Stage 2: All primary and secondary outcomes will be measured using both HES-linked datasets and information collected through the patient survey in WP2. The methods developed in stage 1 will be used to assess the equivalence of the four follow up strategies for the primary outcome of treatment for cancer recurrence at 3 years, the key secondary outcome of time to hospital treatment for cancer recurrence, and remaining secondary outcomes.

-WP2: Measure side effects of prostate cancer treatments, patient quality of life and recurrence outcomes not captured in routine data

A survey will be designed and administered to capture data from a subgroup of study participants on adverse effects of initial cancer treatment, how those adverse effects were managed, health service utilisation and HRQoL. The survey will ask patients whether and when they received hormone therapy for prostate cancer recurrence, providing data for WP1 on recurrence treatments not captured in HES-linked databases.

-WP3: Identify key patient perspectives on the important features of follow-up

A qualitative interview study will be conducted with patients with lived experience of prostate cancer and follow up, purposively sampling geographic spread, socioeconomic class and ethnicity (WP3 is sponsored by University of Aberdeen and is described in a separate protocol and has separate ethics approvals). Early findings will inform the design of the Discrete Choice Experiment (DCE) to be deployed in WP5.

-WP4: Evaluate the cost-effectiveness of each follow up strategy

The use of primary and secondary health care services during follow up to estimate the costs of the four follow up strategies will be assessed using HES-linked and patient survey data.

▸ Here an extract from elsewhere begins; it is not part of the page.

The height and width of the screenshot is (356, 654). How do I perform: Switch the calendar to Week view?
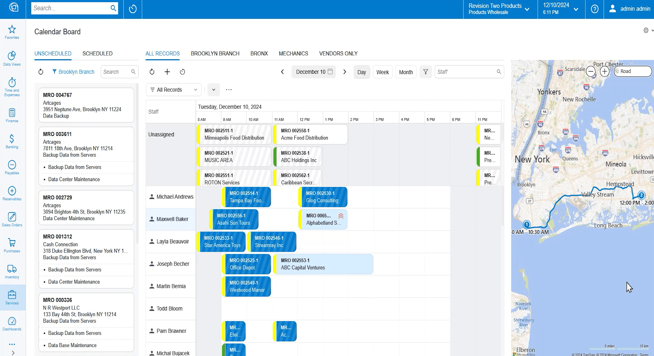tap(383, 72)
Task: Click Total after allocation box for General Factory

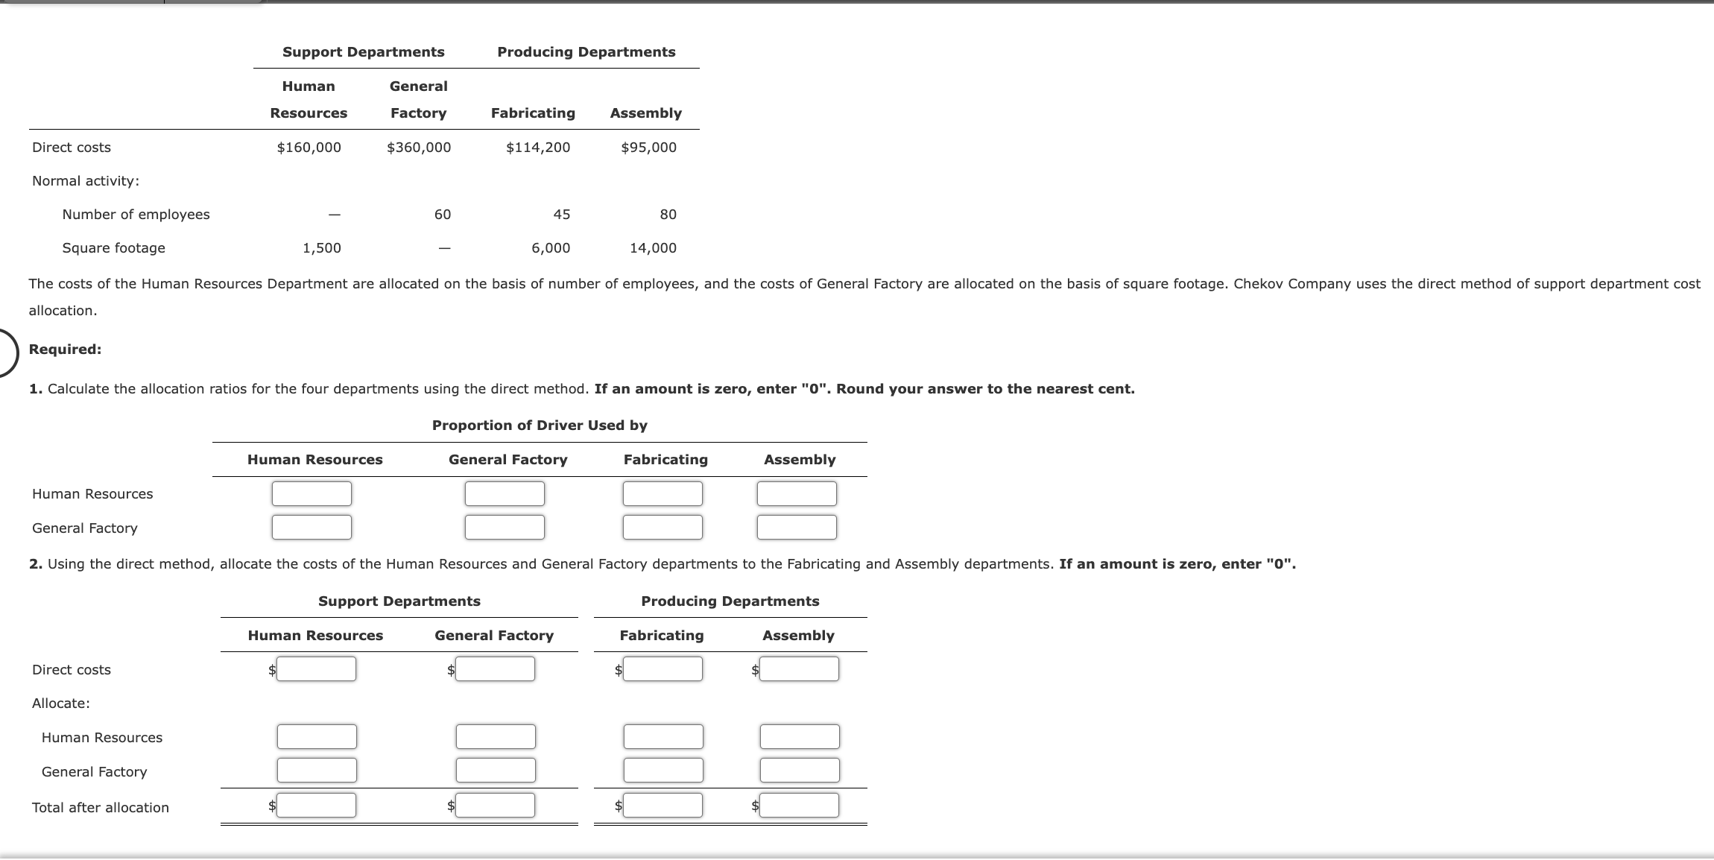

An economic evaluation model will be developed to compare the patient lifetime costs and outcomes of the four strategies, and identify the approach that provides the best value for money for the NHS.

-WP5: Define patient preferences for follow-up

A DCE will be conducted to understand how patients might respond to follow up strategies with different attributes and elicit patient preferences. Questions for the DCE will be designed using early qualitative findings (WP3) and will be included as a module in the patient survey (WP2) for a subgroup of survey recipients.